*** Opening of Given information ***
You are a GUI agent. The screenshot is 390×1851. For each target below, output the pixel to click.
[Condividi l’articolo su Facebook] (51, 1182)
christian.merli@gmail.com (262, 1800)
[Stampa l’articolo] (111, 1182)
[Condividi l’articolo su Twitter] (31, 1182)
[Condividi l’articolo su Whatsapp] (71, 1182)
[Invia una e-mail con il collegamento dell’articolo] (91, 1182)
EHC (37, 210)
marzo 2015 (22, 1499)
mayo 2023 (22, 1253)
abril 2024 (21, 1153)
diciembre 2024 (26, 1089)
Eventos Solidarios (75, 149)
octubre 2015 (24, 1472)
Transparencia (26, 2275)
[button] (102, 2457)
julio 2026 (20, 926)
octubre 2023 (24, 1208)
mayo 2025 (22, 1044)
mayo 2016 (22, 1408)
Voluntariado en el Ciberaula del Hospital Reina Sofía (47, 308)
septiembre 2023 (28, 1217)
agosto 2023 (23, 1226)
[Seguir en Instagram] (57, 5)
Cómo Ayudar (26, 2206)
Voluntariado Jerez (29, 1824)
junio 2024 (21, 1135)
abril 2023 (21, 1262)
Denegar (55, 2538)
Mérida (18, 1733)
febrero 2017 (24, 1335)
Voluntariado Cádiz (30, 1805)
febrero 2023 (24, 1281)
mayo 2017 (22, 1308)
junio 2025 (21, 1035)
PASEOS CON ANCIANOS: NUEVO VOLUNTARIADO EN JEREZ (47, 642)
*** Close of Given information ***
## [About this exercise]
Above are the entries; give them back verbatim.

## [Solution for this exercise]
You are a GUI agent. The screenshot is 390×1851. For each target below, output the pixel to click.
[Condividi l’articolo su Facebook] (51, 1182)
christian.merli@gmail.com (262, 1800)
[Stampa l’articolo] (111, 1182)
[Condividi l’articolo su Twitter] (31, 1182)
[Condividi l’articolo su Whatsapp] (71, 1182)
[Invia una e-mail con il collegamento dell’articolo] (91, 1182)
EHC (37, 210)
marzo 2015 (22, 1499)
mayo 2023 (22, 1253)
abril 2024 (21, 1153)
diciembre 2024 (26, 1089)
Eventos Solidarios (75, 149)
octubre 2015 (24, 1472)
Transparencia (26, 2275)
[button] (102, 2457)
julio 2026 (20, 926)
octubre 2023 (24, 1208)
mayo 2025 (22, 1044)
mayo 2016 (22, 1408)
Voluntariado en el Ciberaula del Hospital Reina Sofía (47, 308)
septiembre 2023 (28, 1217)
agosto 2023 (23, 1226)
[Seguir en Instagram] (57, 5)
Cómo Ayudar (26, 2206)
Voluntariado Jerez (29, 1824)
junio 2024 (21, 1135)
abril 2023 (21, 1262)
Denegar (55, 2538)
Mérida (18, 1733)
febrero 2017 (24, 1335)
Voluntariado Cádiz (30, 1805)
febrero 2023 (24, 1281)
mayo 2017 (22, 1308)
junio 2025 (21, 1035)
PASEOS CON ANCIANOS: NUEVO VOLUNTARIADO EN JEREZ (47, 642)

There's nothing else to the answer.